Третьего февраля она опять пишет Веприцкой: о бытии и быте, о делах и чувствах:

"Вчера вечером, с помощью Ноя Григорьевича — моего доброго гения — звонила Т<агеру>. Говорила любезно и снисходительно, и выяснила следующее: он не знал, что это "так спешно" (хотя предупреждала его, что книга — чужая, дана мне на срок, и т. д.), с Вами у него вышло "какое-то недоразумение", как раз нынче собирался мне звонить, и даже как-нибудь мечтает приехать, — словом, все очень мягко и неопределенно… Когда же я стала настаивать, чтобы он немедленно (хорошее немедленно, когда он уехал 23-го!) Вам книгу свез, он стал петь, что его цель — получить оттиск, а Вы ему такового не дадите. — Да, но моя цель — возможно скорее иметь свой оттиск, п. ч. это нужно для Гослитиздата! — но тут случился сюрприз; оказывается, у него на руках и другая моя книга, к<отор>ую я ищу по всей Москве ("Ремесло". — А.С.), и тоже до зарезу мне нужная (из двух будет (если будет) одна). Пришлось сдержать сердце — и даже просить — чтобы он меня выручил, т. е. одолжил на время…

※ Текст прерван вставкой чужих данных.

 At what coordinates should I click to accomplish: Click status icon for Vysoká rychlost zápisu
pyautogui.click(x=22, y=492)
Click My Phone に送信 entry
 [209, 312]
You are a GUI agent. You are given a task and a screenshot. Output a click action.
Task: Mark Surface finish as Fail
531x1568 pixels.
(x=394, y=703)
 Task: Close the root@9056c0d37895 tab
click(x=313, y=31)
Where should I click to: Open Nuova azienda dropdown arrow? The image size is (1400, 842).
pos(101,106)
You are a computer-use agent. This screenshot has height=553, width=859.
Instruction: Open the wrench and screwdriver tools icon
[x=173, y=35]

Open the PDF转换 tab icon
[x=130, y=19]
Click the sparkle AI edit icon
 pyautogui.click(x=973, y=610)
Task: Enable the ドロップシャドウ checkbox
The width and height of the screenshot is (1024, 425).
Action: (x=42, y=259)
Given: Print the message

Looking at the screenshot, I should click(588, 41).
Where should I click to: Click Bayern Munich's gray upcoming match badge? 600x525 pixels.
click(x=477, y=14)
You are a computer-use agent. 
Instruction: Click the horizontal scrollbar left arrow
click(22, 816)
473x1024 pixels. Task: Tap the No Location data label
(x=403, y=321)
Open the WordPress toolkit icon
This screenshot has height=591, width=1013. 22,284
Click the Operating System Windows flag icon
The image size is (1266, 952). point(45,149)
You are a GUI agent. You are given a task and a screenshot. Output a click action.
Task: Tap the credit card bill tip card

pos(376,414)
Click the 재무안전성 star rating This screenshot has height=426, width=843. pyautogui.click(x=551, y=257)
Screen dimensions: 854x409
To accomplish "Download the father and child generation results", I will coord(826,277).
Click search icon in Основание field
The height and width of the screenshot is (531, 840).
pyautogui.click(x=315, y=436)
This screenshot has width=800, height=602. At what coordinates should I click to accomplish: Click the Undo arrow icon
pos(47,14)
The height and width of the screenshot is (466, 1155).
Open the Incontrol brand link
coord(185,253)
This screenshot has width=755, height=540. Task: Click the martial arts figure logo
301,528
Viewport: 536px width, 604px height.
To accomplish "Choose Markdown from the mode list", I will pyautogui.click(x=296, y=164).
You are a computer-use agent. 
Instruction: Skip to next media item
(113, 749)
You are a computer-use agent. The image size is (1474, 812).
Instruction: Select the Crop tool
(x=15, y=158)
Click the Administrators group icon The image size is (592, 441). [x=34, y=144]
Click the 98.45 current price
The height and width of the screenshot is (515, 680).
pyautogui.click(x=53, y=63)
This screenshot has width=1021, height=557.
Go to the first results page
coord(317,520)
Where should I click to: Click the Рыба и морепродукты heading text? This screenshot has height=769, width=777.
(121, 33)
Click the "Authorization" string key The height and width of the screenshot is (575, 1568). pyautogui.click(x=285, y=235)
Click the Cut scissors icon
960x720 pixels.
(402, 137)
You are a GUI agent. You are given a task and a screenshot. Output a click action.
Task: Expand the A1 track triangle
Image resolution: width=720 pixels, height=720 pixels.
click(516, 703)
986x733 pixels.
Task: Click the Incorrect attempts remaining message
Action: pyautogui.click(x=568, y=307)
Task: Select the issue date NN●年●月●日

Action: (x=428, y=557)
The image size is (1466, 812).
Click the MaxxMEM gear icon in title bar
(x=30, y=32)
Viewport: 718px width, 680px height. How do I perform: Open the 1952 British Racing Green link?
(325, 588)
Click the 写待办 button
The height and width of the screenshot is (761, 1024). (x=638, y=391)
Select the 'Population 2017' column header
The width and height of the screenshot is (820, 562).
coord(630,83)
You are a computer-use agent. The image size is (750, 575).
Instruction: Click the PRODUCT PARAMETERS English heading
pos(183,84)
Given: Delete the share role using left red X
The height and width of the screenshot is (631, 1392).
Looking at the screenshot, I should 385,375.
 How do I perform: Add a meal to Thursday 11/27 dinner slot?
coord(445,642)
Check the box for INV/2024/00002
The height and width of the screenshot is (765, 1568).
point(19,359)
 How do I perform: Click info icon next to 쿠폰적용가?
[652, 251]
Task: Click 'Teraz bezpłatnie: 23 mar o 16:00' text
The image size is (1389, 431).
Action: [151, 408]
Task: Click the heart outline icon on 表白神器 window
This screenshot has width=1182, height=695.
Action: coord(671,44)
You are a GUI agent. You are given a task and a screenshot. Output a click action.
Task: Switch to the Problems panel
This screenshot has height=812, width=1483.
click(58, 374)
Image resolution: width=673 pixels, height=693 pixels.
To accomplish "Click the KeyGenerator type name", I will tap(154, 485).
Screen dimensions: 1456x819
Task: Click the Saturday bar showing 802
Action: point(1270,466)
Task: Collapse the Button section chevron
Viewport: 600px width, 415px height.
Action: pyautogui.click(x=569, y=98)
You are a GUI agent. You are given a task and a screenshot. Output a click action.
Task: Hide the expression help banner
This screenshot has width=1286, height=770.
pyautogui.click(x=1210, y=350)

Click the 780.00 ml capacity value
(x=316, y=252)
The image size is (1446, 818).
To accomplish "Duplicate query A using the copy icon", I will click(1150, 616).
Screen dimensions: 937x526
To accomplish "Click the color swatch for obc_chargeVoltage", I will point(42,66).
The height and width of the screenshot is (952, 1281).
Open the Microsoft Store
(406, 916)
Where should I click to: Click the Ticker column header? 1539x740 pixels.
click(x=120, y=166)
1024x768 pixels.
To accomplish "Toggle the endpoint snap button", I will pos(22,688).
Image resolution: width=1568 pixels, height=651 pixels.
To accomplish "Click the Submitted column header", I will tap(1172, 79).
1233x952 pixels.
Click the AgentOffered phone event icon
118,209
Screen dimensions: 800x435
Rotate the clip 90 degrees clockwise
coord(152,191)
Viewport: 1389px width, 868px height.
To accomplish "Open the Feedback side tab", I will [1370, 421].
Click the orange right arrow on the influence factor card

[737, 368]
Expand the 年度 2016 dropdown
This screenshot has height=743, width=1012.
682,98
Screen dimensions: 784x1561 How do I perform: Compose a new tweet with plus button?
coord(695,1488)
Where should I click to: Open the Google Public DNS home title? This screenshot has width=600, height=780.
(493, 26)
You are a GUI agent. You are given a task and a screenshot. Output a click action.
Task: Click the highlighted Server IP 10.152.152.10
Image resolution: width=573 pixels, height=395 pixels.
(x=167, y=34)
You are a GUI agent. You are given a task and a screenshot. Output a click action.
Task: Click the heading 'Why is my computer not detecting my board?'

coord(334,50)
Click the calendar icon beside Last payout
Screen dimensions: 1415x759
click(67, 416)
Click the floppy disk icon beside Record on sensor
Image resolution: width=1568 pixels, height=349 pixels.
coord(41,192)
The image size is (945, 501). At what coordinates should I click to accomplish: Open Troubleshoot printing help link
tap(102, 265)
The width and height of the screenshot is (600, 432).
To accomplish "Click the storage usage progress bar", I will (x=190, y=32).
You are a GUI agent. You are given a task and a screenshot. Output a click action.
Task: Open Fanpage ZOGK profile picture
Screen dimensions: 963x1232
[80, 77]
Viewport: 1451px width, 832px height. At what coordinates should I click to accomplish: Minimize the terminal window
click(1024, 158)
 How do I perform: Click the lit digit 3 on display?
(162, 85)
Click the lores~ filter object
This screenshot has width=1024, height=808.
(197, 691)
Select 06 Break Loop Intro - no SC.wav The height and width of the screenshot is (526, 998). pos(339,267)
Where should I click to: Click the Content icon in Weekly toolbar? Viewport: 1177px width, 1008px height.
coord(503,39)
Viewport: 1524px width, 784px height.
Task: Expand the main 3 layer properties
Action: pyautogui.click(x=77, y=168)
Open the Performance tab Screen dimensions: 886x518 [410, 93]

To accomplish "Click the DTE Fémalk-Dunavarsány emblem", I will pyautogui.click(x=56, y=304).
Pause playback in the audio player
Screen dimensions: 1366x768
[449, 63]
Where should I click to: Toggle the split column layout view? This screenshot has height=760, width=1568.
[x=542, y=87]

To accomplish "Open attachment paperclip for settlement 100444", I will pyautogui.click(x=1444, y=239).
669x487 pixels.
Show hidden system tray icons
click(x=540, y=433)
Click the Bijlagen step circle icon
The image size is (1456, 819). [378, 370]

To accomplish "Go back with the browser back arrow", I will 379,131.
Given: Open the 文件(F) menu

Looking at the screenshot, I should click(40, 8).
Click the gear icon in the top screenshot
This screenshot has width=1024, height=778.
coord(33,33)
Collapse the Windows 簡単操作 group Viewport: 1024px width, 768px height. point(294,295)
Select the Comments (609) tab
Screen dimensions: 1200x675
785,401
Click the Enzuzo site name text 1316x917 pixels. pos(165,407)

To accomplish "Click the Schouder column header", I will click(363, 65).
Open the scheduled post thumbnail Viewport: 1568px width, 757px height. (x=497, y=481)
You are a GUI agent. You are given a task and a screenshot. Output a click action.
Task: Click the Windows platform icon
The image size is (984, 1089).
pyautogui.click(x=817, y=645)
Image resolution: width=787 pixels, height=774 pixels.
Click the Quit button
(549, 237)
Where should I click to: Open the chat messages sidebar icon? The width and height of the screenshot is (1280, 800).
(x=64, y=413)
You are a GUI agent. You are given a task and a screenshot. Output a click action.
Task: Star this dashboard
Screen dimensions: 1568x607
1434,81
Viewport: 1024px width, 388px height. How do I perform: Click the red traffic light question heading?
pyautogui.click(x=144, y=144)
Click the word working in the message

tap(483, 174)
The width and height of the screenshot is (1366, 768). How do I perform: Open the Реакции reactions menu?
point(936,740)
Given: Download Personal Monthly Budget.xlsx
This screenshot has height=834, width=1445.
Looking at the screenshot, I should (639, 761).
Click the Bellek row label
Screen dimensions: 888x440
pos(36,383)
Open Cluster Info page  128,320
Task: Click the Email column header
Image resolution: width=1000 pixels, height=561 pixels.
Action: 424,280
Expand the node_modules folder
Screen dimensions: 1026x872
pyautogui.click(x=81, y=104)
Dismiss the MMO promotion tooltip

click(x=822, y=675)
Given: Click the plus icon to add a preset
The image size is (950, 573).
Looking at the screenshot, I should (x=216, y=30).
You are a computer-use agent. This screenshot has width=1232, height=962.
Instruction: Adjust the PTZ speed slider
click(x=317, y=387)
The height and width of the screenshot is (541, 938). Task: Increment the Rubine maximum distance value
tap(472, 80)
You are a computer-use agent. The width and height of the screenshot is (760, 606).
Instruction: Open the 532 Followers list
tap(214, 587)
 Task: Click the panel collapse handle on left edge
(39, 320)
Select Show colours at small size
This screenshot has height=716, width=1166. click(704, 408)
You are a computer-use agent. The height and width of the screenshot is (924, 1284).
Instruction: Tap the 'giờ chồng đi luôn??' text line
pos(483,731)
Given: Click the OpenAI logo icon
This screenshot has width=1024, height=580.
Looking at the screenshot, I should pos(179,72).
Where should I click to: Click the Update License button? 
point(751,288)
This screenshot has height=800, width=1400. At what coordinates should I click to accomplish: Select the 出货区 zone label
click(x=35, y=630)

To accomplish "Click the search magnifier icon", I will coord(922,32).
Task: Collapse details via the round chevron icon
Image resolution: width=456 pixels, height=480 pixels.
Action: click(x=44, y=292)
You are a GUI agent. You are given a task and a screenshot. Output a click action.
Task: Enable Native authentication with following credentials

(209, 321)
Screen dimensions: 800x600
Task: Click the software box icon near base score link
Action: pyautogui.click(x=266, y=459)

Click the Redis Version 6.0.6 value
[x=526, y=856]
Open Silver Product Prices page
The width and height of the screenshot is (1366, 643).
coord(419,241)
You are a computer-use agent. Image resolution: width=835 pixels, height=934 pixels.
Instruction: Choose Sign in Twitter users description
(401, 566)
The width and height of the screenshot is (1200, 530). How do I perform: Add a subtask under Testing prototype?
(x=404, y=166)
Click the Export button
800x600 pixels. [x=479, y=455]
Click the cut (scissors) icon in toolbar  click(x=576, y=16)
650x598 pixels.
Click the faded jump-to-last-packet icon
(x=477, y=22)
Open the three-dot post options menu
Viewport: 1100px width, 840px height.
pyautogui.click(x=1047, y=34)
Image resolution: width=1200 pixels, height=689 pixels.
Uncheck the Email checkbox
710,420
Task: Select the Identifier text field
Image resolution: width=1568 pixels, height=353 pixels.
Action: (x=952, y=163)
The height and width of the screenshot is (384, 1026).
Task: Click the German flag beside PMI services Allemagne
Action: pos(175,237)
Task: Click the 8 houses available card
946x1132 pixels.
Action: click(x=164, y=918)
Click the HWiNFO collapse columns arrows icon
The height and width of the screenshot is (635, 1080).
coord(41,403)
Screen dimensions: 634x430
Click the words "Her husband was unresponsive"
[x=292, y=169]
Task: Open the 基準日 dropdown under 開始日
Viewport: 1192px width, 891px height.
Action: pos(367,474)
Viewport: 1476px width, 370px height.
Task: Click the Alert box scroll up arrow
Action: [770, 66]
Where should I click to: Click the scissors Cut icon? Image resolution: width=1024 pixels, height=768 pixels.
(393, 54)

Но все-таки — такую вещь он услышал: — Торговаться со мной — чистое безумие, и даже невыгодно: я всегда даю больше, и вы это — знаете…

– --

Подала заявление в Литфонд, отдельно написала Новикову, отдельно ездила к Оськину, к<отор>ый сказал, что решение будет "коллегиальное" (кстати, оно уже должно было быть — 1-го). Теперь — жду судьбы. Мур учится, я кончаю своего "Гоготура". А в общем — темна вода во облацех…

В общем, подо всем: работой, хождением в Дом Отдыха, поездками в город, беседами с людьми, жизнью дня и снами ночи — тоска.

Обнимаю Вас и прошу простить за скуку этого письма, автор которой — не я".

Через два дня:

"Голицыно, 5-го февраля 1940 г.

Дорогая Людмила Васильевна! Первое письмо залежалось, п. ч. не успела передать его надежному отъезжающему — уехал до утреннего завтрака. Но вот оно, все же — как доказательство (впрочем, не сомневаюсь, что Вы во мне — не сомневаетесь). А вчера вечером — Ваше, с двумя Т — Тютчевым — и другим. Первый восхитил и восхи'тил — от второго, второй — не удивил. Я, как и Вы, наверное, всегда начинаю с любви (т. е. всяческого кредита) и кончаю — знакомством. А от знакомства недалеко и до раззнакомиться.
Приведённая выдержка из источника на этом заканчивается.